How many hours was the flight from Point Y to Point X?
since distance = speed * time,
480t = 440(t + 1/2)
40t = 220
t = 5.5
So, it took 5.5 hrs at 480 mph, and 6 hrs at 440 mph.
I figure you can do the rest now.
To find the time for the flight from Point Y to Point X, we need to use the formula Time = Distance / Speed.
Let's denote the distance from Point X to Point Y as "d".
On the outbound trip from Point X to Point Y, the jet traveled at an average speed of 480 mph. So the time for the outbound trip is given by Time_XY = d / 480.

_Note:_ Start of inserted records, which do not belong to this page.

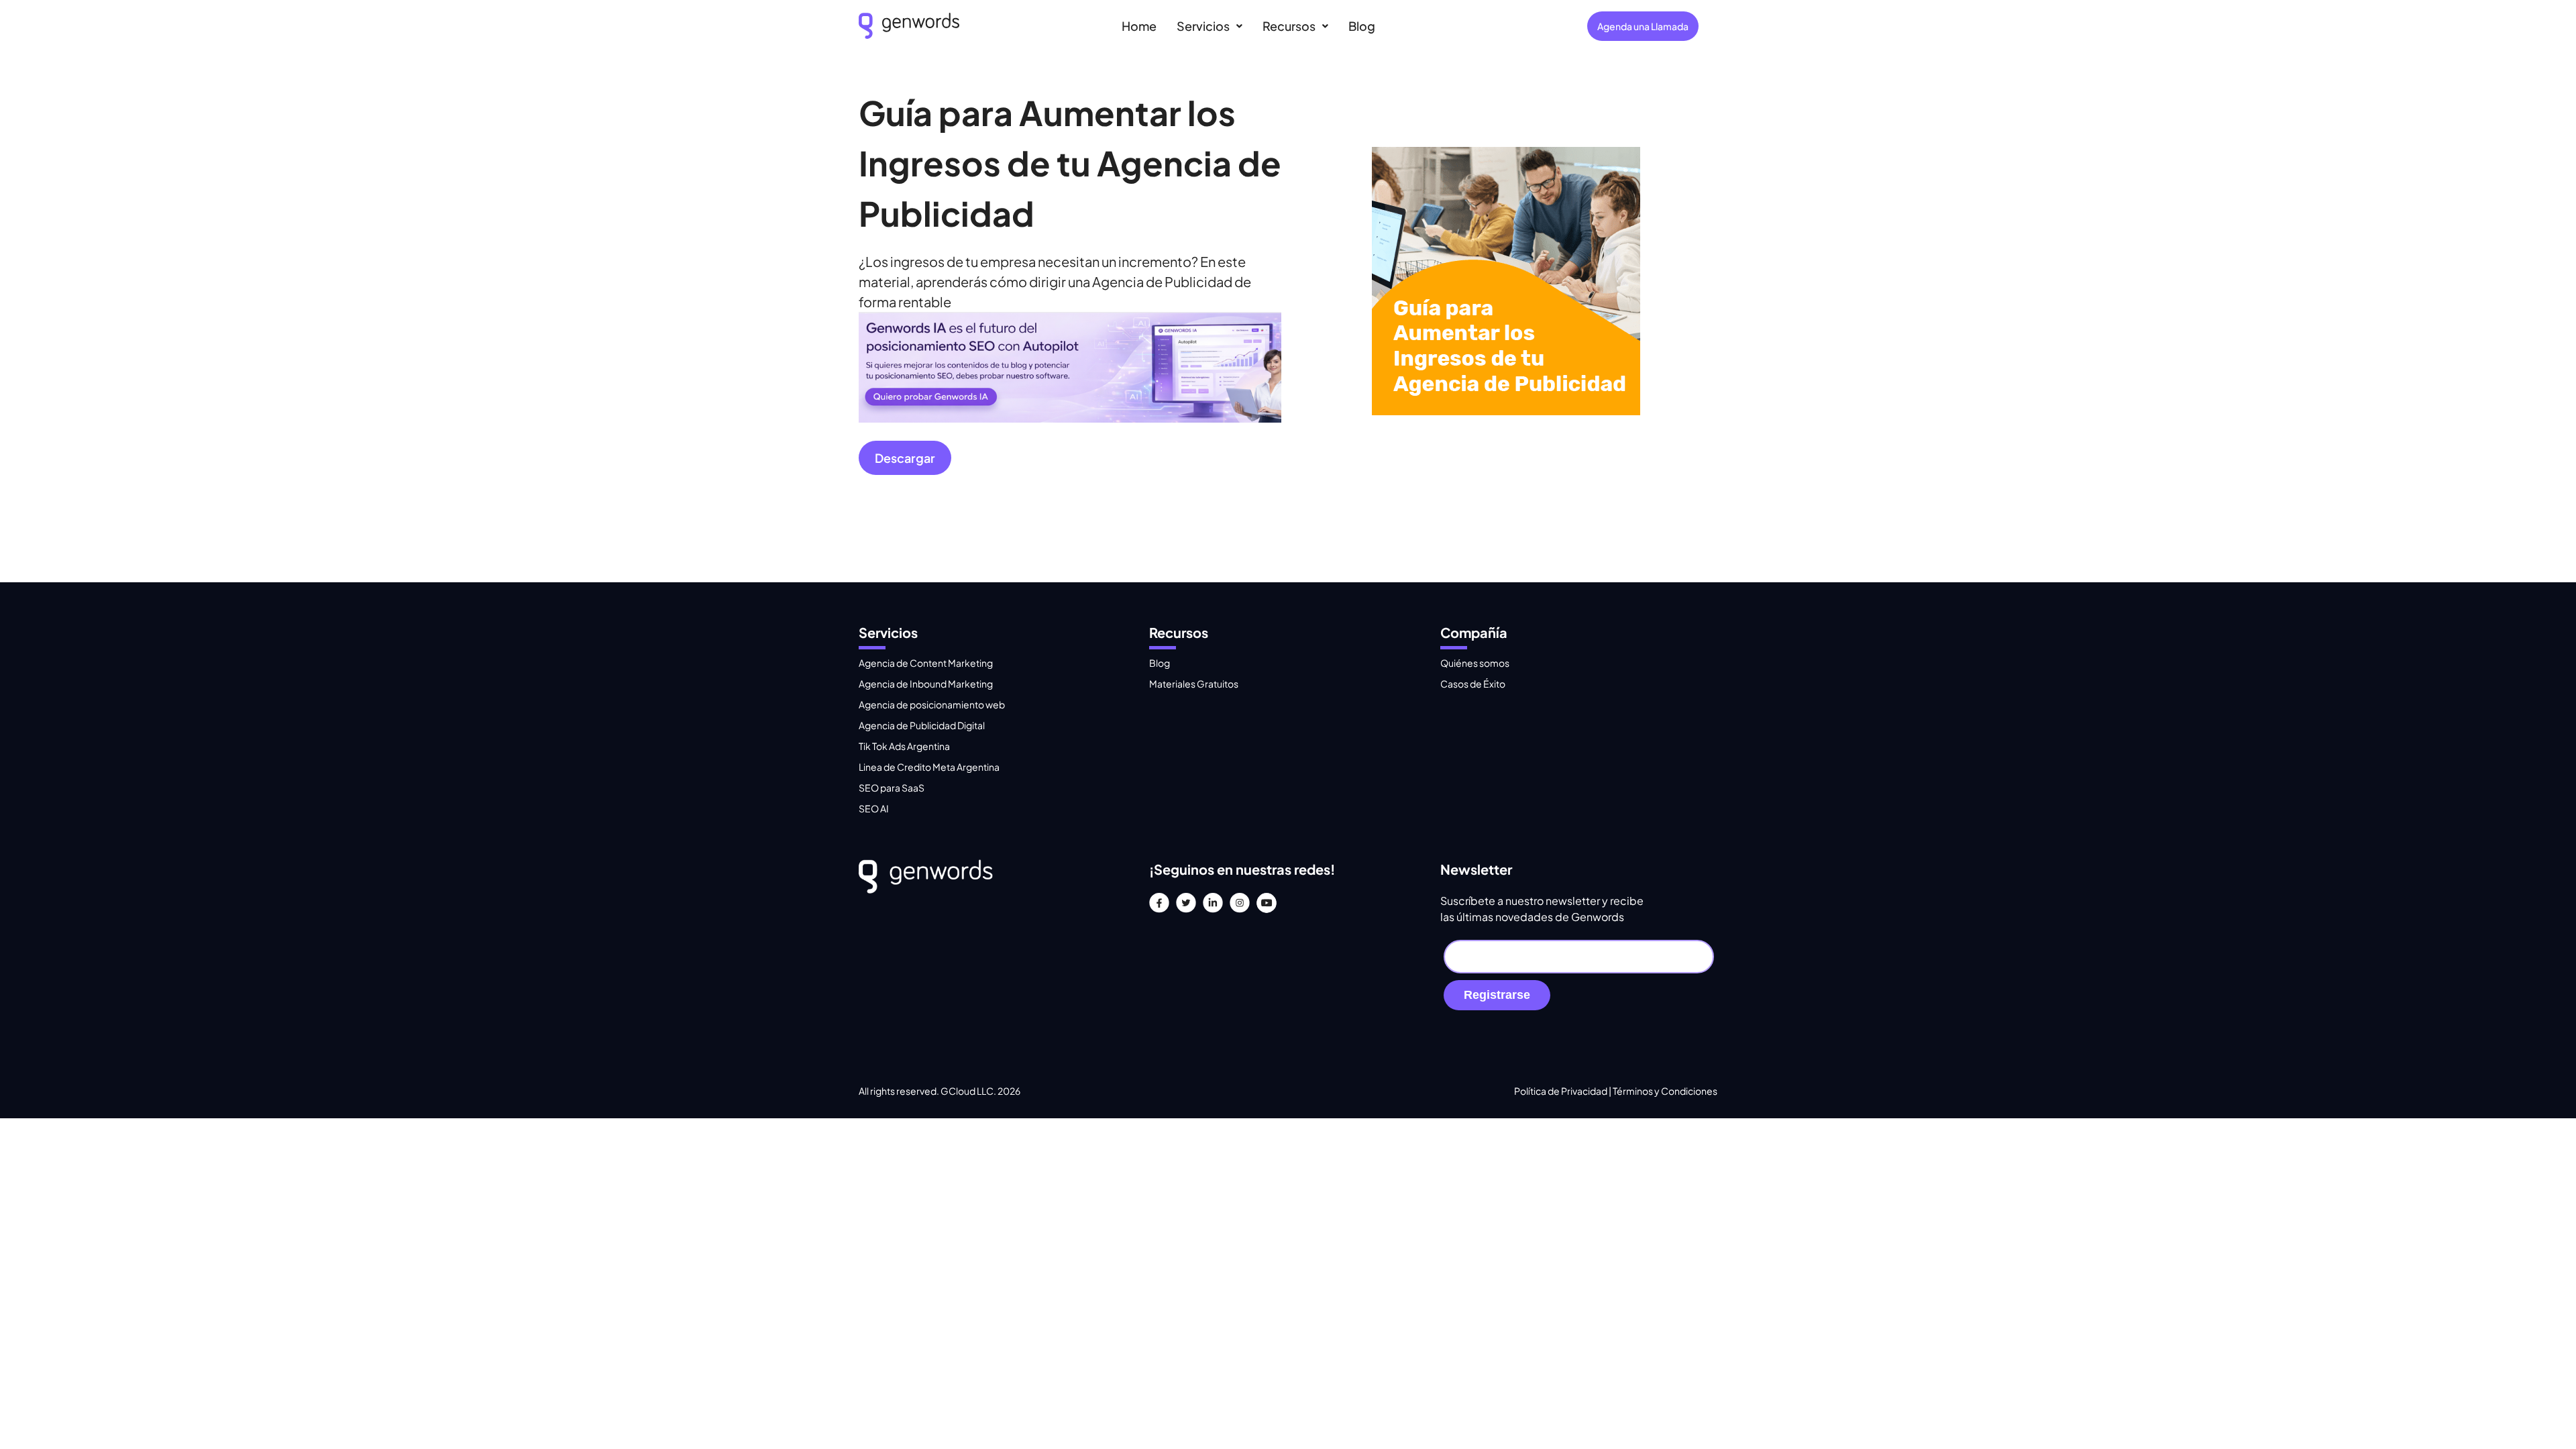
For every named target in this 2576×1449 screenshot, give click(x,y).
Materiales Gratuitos (1193, 684)
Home (1139, 26)
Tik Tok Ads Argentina (904, 746)
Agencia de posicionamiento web (932, 704)
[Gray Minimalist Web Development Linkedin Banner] (1070, 417)
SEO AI (874, 808)
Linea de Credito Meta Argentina (929, 767)
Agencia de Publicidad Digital (922, 725)
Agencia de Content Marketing (926, 663)
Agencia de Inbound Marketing (926, 684)
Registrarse (1497, 995)
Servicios (1203, 26)
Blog (1361, 26)
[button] (1209, 26)
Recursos (1289, 26)
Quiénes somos (1474, 663)
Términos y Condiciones (1665, 1091)
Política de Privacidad (1561, 1091)
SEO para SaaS (891, 788)
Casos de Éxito (1472, 684)
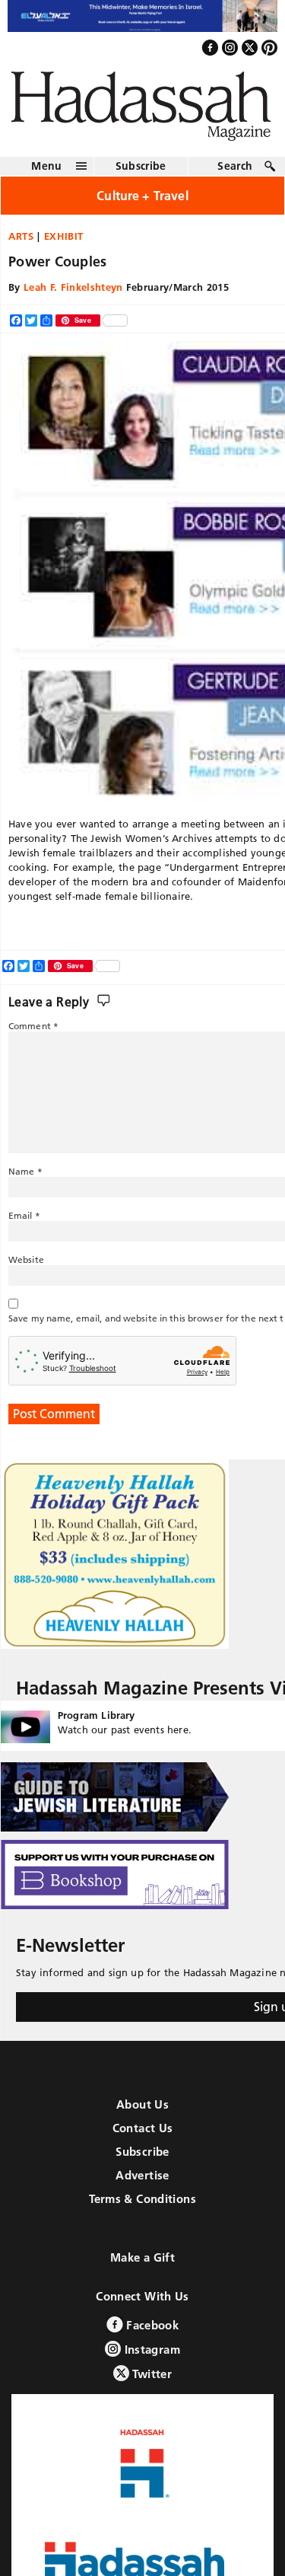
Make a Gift (142, 2258)
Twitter (150, 2374)
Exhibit (64, 237)
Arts (21, 237)
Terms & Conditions (142, 2199)
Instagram (150, 2350)
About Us (142, 2105)
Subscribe (141, 167)
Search (234, 167)
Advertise (142, 2176)
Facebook (151, 2326)
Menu (46, 167)
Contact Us (142, 2129)
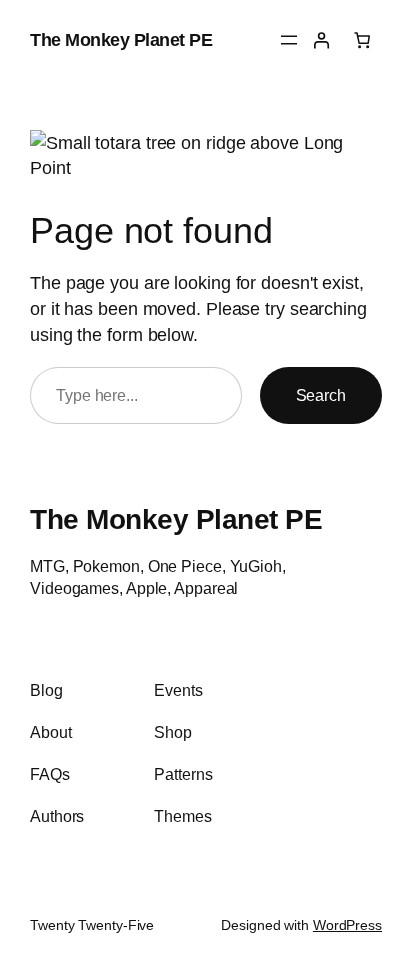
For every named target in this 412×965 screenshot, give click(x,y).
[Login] (321, 40)
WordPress (347, 925)
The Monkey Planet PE (121, 39)
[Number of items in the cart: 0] (362, 40)
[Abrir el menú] (289, 40)
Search (321, 395)
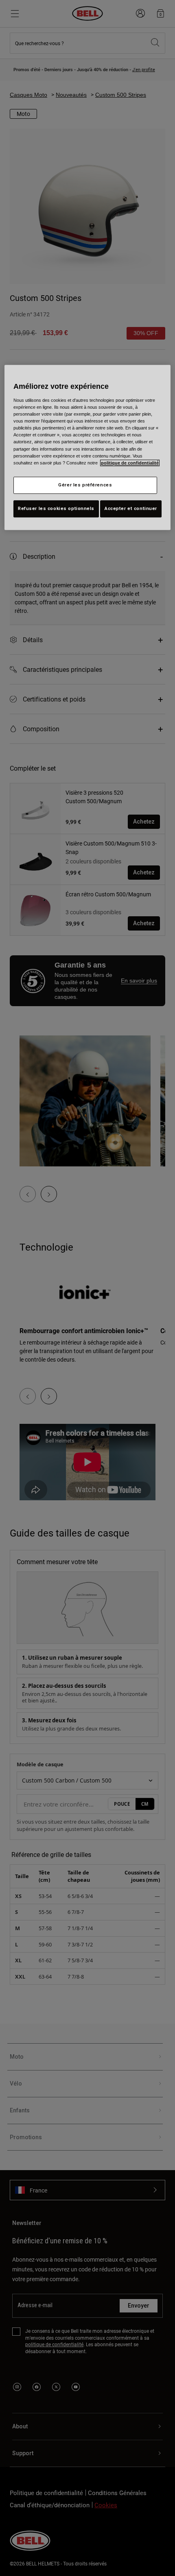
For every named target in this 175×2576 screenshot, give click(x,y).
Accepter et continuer (131, 508)
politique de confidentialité (130, 462)
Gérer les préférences (85, 485)
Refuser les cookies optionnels (56, 508)
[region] (87, 447)
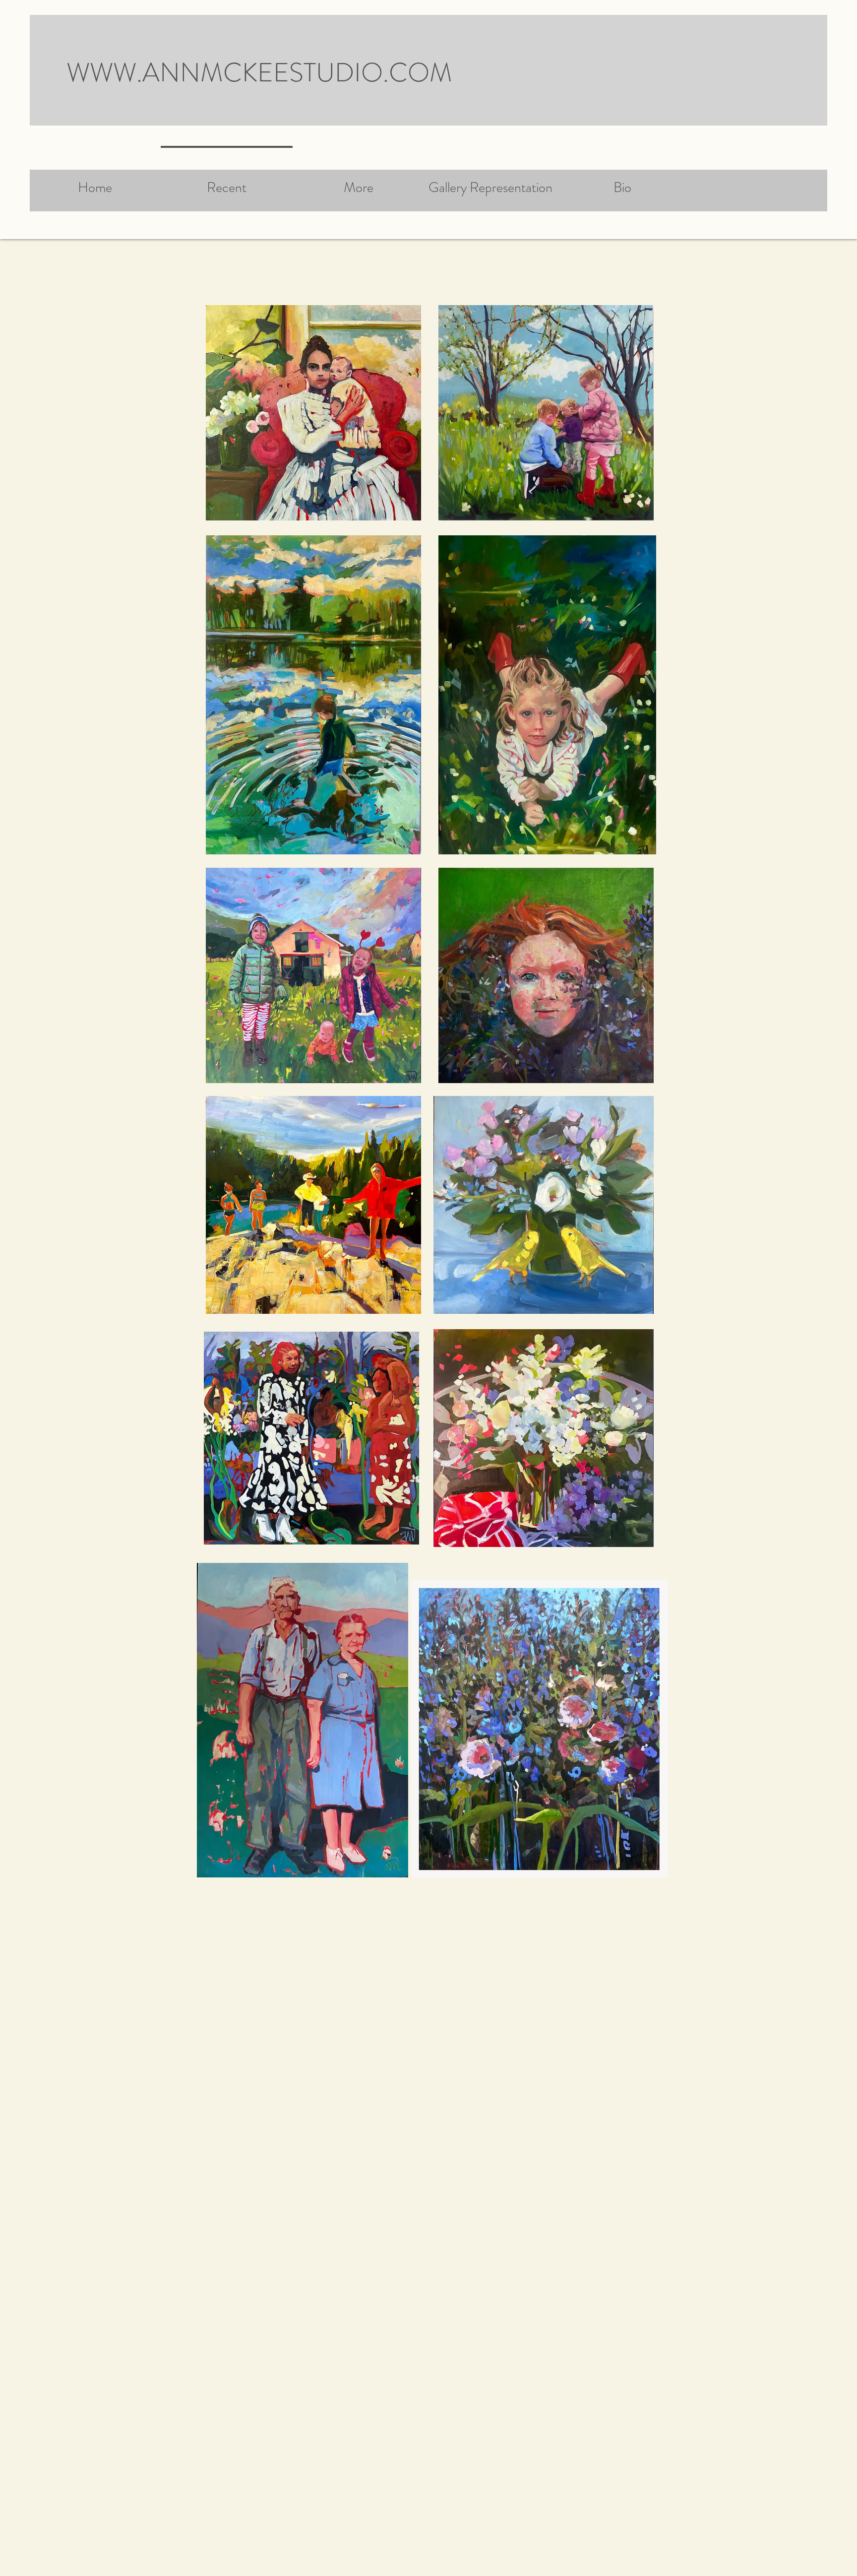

On the return trip from Point Y to Point X, the jet traveled at an average speed of 440 mph. We know that the return trip took 30 minutes longer than the outbound trip. Since 30 minutes is equivalent to 0.5 hours, we can express the time for the return trip as Time_YX = d / 440 + 0.5.
Now we set up an equation using the information given: Time_YX = Time_XY + 0.5.
Substituting the values we have, we get d / 440 + 0.5 = d / 480.
To solve for "d", we can multiply both sides of the equation by the LCM (Least Common Multiple) of the denominators, which is 5280.
5280 * (d / 440) + 5280 * 0.5 = 5280 * (d / 480).
12d + 2640 = 11d.
d = 2640.
Therefore, the distance from Point X to Point Y is 2640 miles.
To find the time for the flight from Point Y to Point X, we substitute the value of "d" into Time_YX = d / 440 + 0.5.
Time_YX = 2640 / 440 + 0.5.
Time_YX = 6 + 0.5.
Time_YX = 6.5 hours.
So, the flight from Point Y to Point X took 6.5 hours.